The Chicago Bears's and Clark Shaughnessy's Stanford Indians success with a modernized version of the T-formation in the 1940s eventually led to the demise of the Notre Dame Box, as well as all single-wing variants. The Packers finally switched to the T-formation, after Don Hutson had retired, in 1947. No major NCAA or NFL team has used this formation since and much of the knowledge (i.e. playbooks and, if it ever existed, film) associated with this formation is no longer available.

==Modern use of the Notre Dame Box==

Use of the Notre Dame Box in modern times has been limited in part due to changes in football rulebooks regarding motion. The frequent shifts in the backfield that are employed by the system are still legal, but teams must now set themselves in a formation for at least one second before snapping the ball or sending a player into motion. This motion player must be moving backward or laterally. Canadian football never adopted these changes, and (even though it is not used in that variant of the sport) the original version of the system is still legal.

In the late 1990s, Western Harnett High School of Lillington, North Carolina was featured on ESPN after their program experienced a major turnaround credited to their employment of the Notre Dame Box. The head coach of that team, Travis Conner, later moved on to Jacksonville High School in nearby Jacksonville, North Carolina and installed the Notre Dame Box there, as well. He then moved onto Bunker Hill High School and completely transformed their football program, with the new system Bunker Hill produced 3 top 10 rushers with the leader being Reggie Davis who rushed for a single season near 2,000 yards.

In 2010, Keith Kenyon took over the head coaching duties of the Varsity Football team at Nauset Regional High School in Massachusetts. His single wing offense is largely based on the Notre Dame Box formation. Since his arrival, he has taken a downtrodden Nauset team to a playoff contender in his first 2 years. Nauset went 6-5 in 2010, 8-3 in 2011, and 9-2 in 2012 due to the success of the Notre Dame Box. Also during the 2011 season, Nauset played in the Atlantic Coast League Championship game on Thanksgiving Day against rival, and eventual undefeated D-II State Champion, Dennis-Yarmouth, for a chance to qualify for the playoffs. In 2012, Nauset once again played for the Atlantic Coast League Championship against Plymouth South.
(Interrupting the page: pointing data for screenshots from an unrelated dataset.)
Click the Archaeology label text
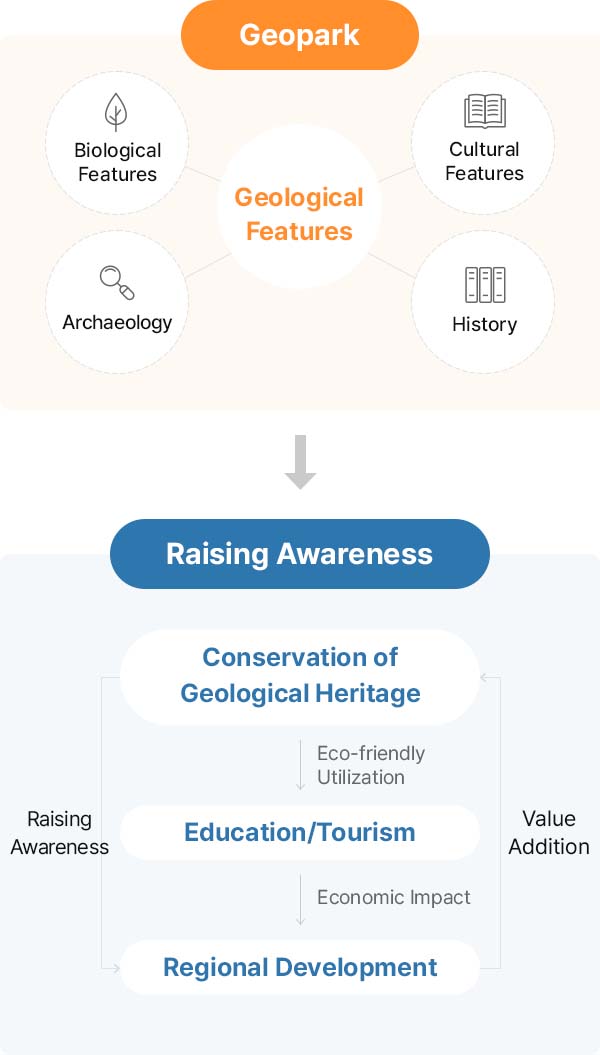The width and height of the screenshot is (600, 1055). point(117,322)
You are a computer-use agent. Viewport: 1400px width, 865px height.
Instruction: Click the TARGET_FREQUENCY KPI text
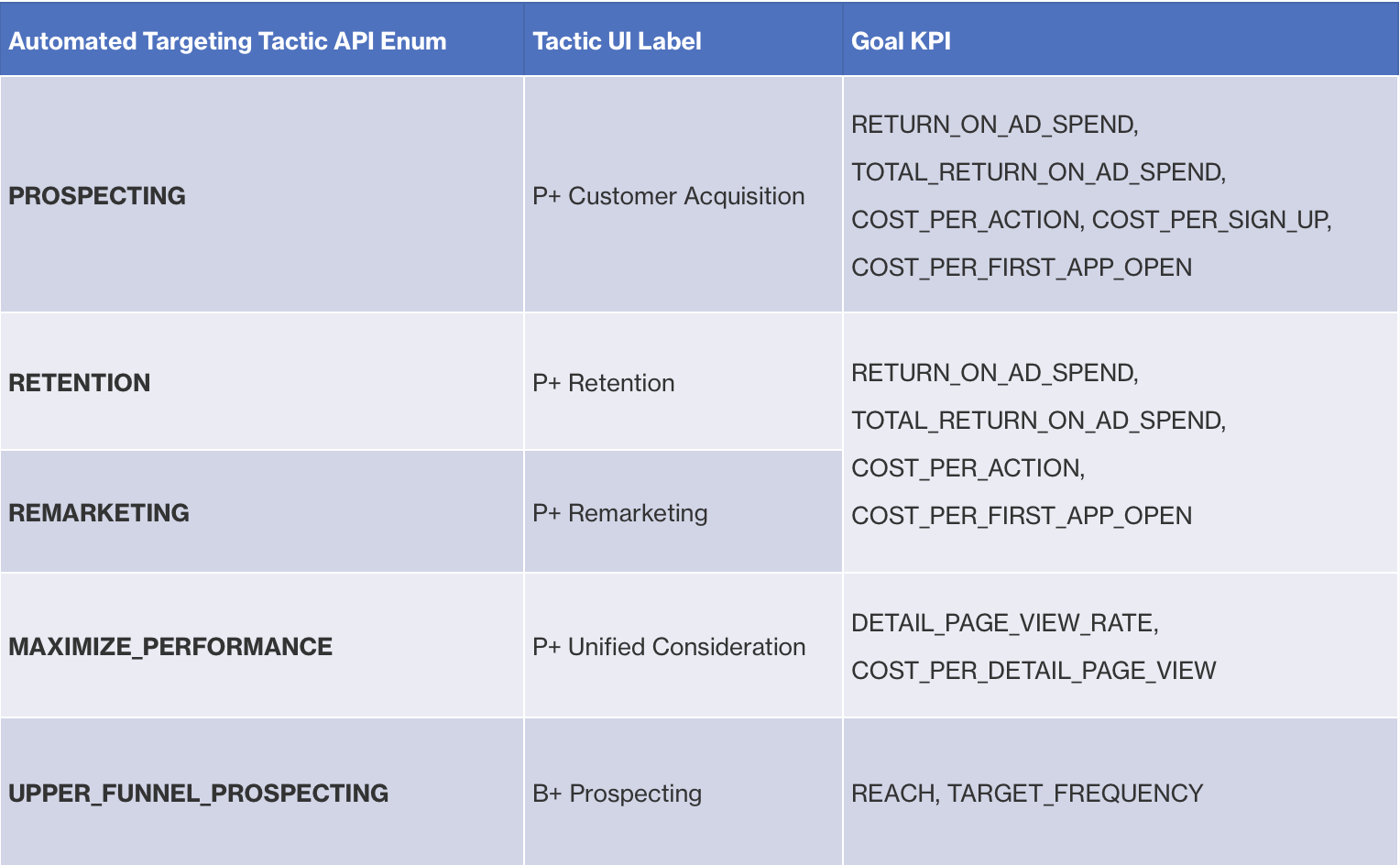(1075, 794)
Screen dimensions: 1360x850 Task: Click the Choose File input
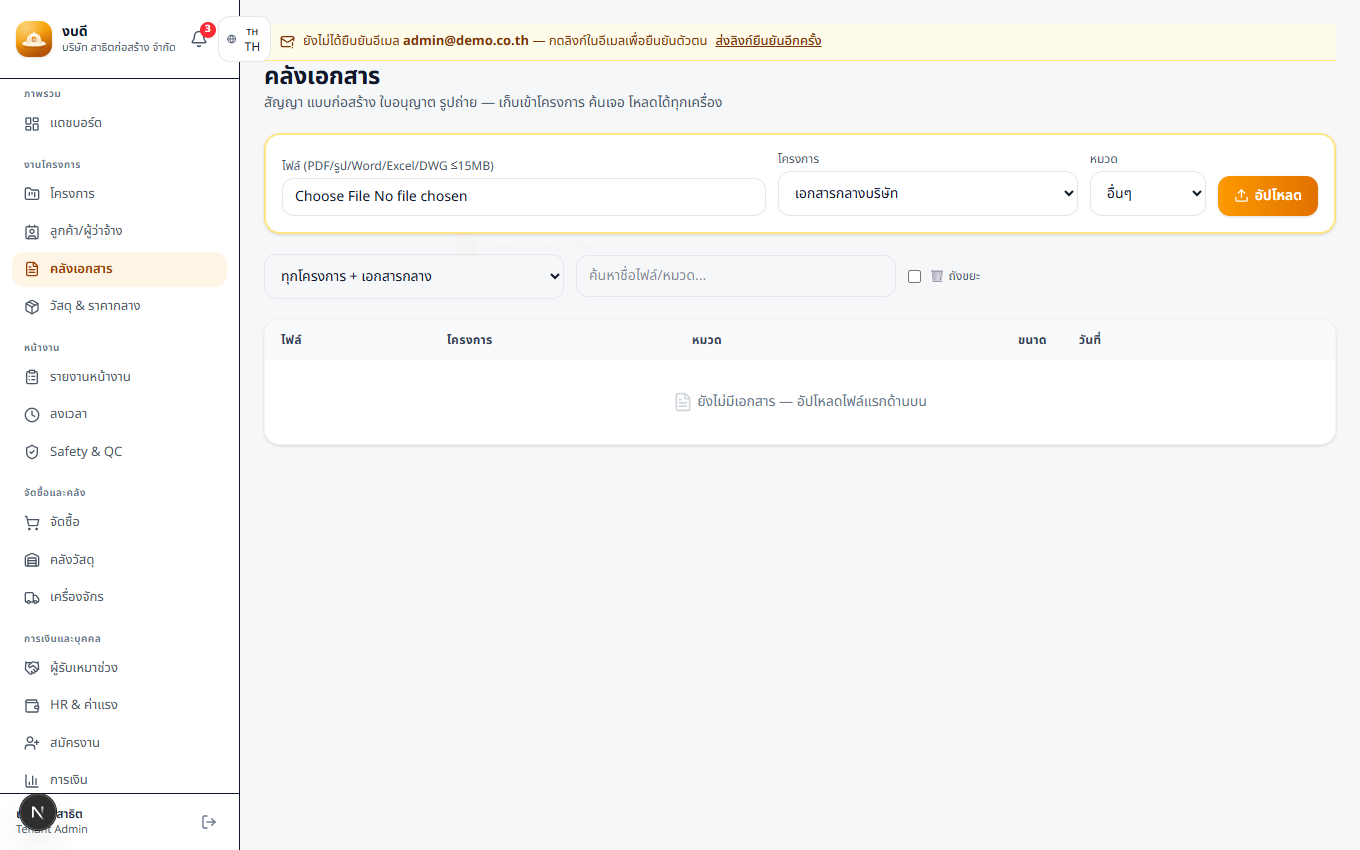524,197
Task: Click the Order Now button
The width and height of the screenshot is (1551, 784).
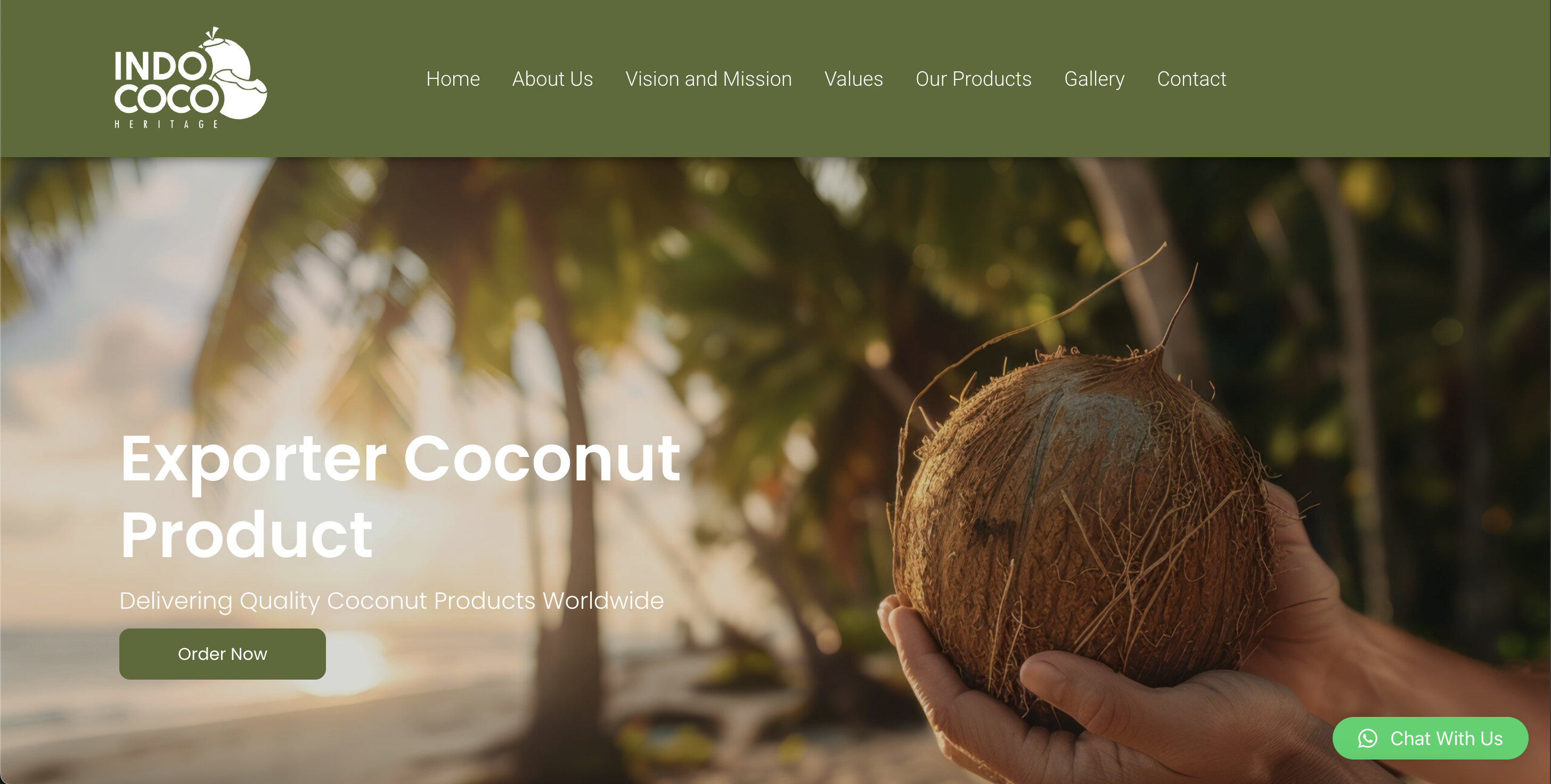Action: pos(222,654)
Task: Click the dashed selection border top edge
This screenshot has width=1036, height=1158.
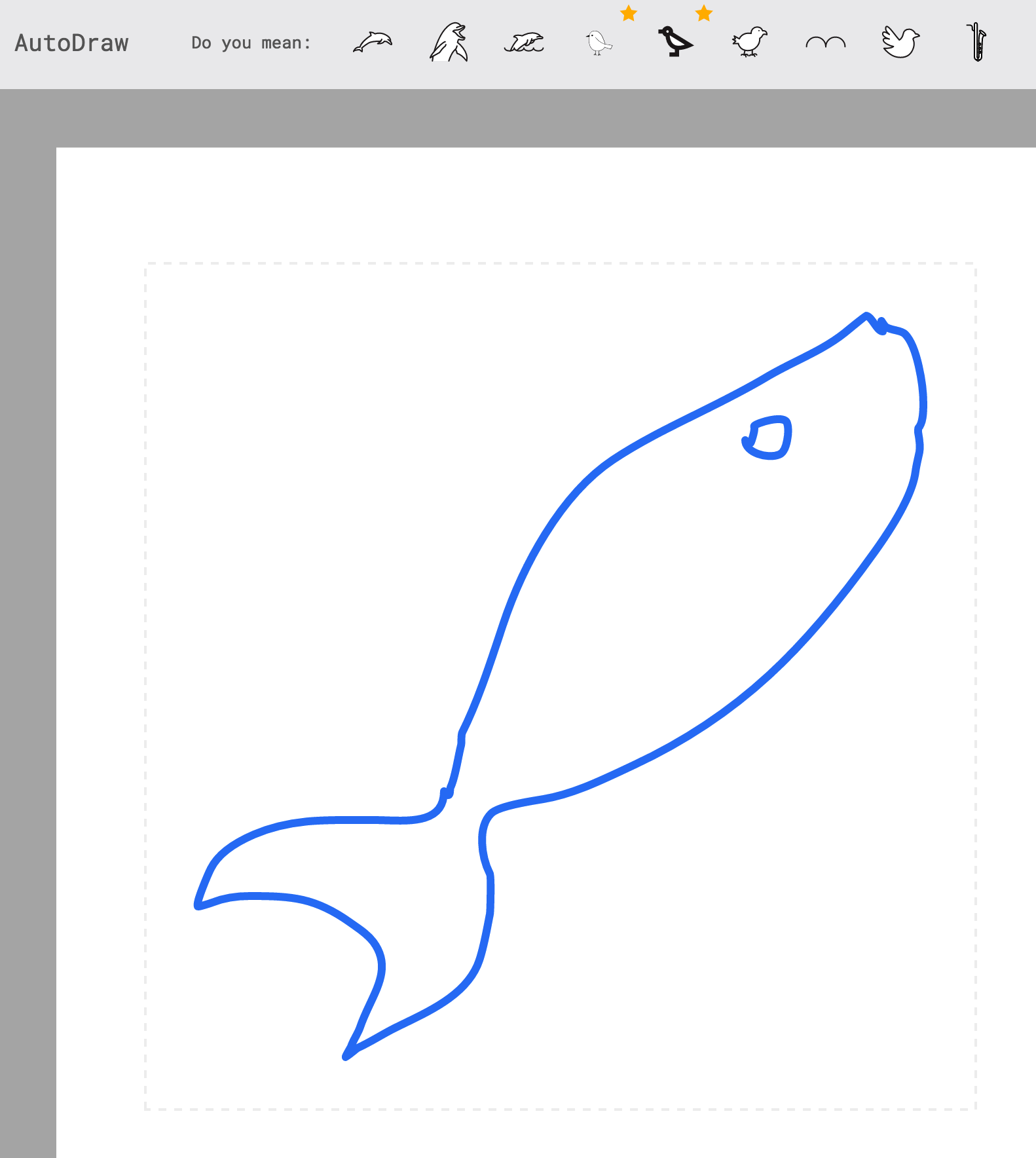Action: [x=561, y=263]
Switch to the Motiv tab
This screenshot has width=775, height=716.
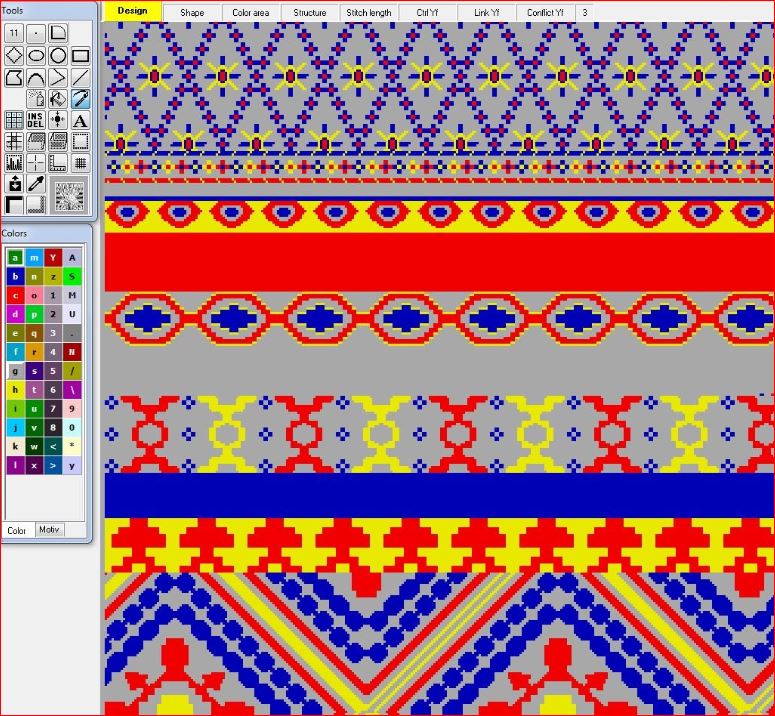click(x=49, y=530)
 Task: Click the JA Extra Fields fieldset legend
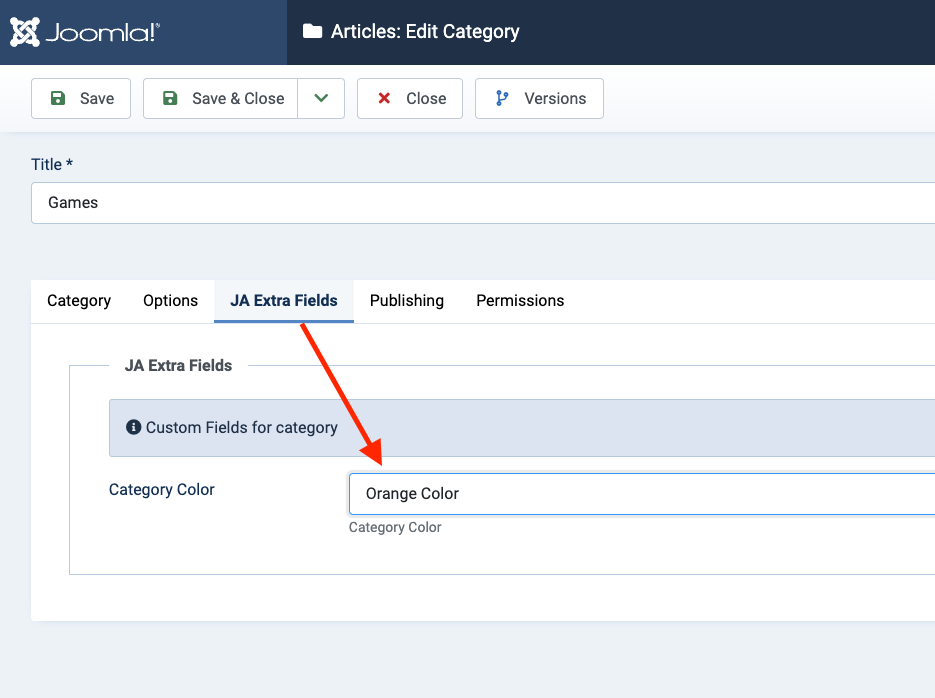point(178,365)

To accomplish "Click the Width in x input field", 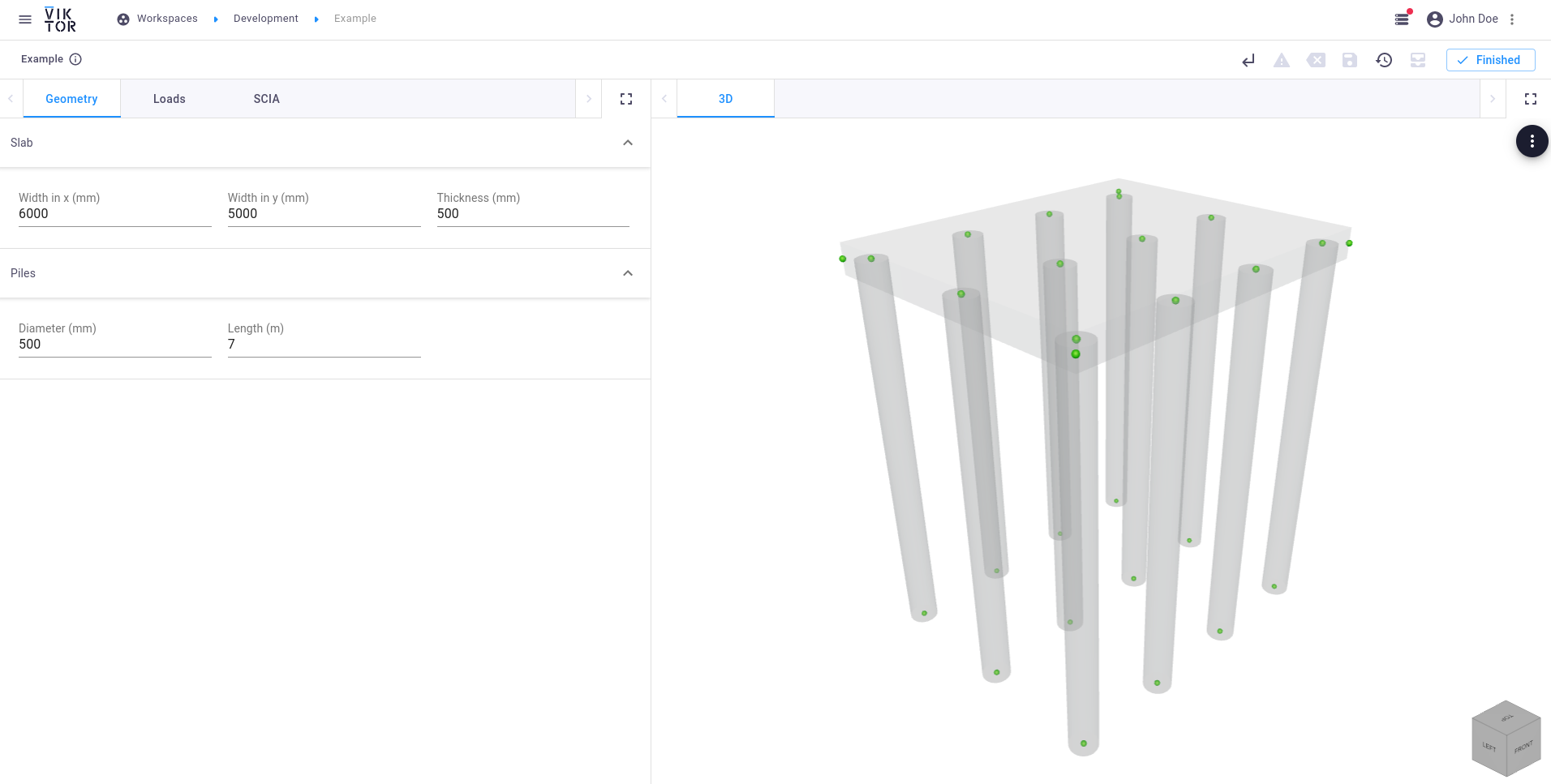I will click(x=114, y=214).
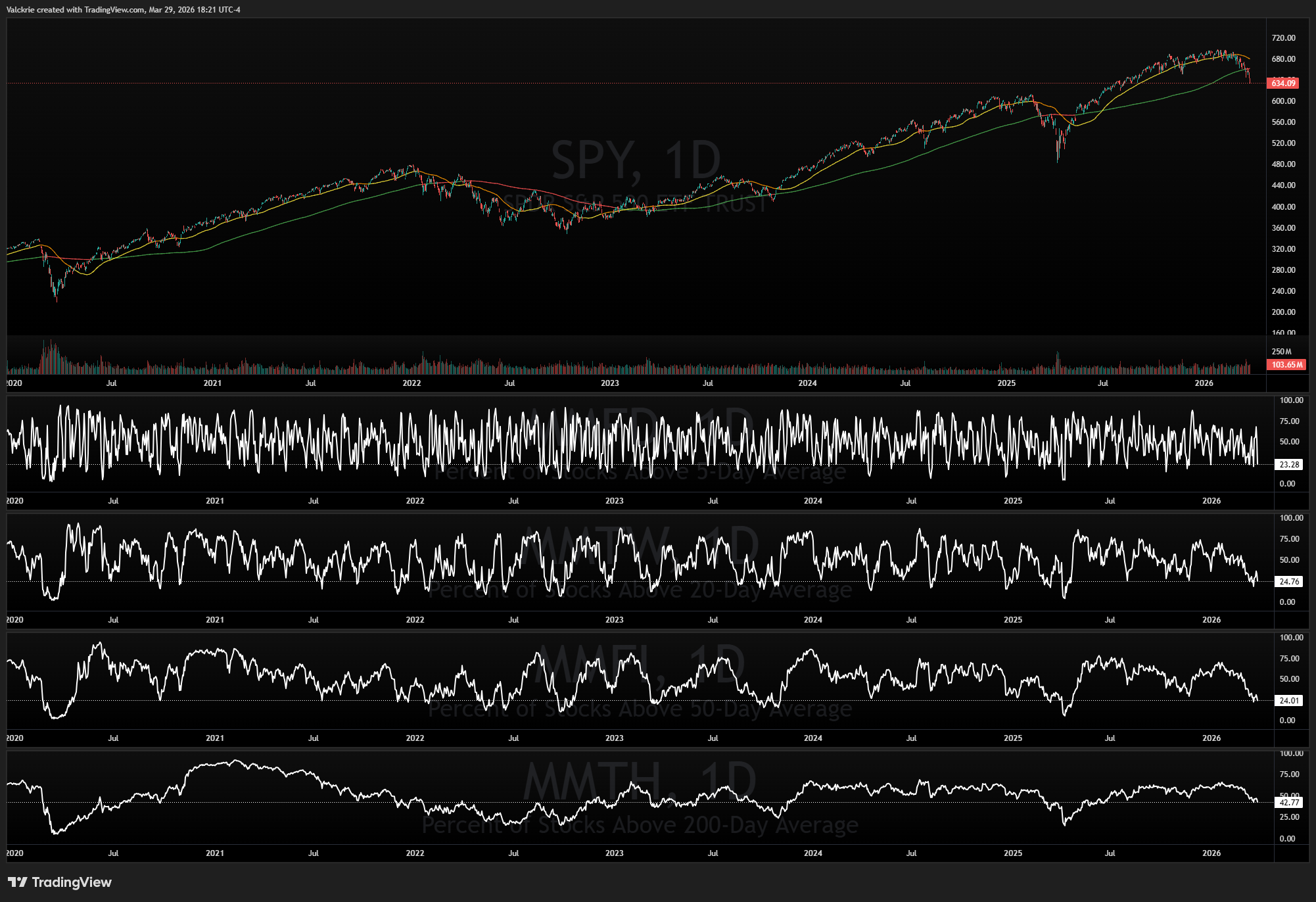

Nauset came into the game undefeated, but ultimately lost 13-12 on a last second hook-and-ladder pass, barely missing out on the MIAA State Playoffs for the second year in a row. Before coach Kenyon arrived at Nauset in 2010, the football team had a combined record of 5-46 since 2005, including back-to-back winless seasons in 2005 and 2006, and also a 27-game losing streak from 2004–2007. Kenyon's single wing Notre Dame Box undoubtedly turned around the Nauset football program and turned them into one of the most dangerous and prolific teams in Eastern Massachusetts.

The formation is very prevalent in the north of England, and is used by many teams in BUAFL due to the lack of talented passers as well as the unpredictable weather conditions.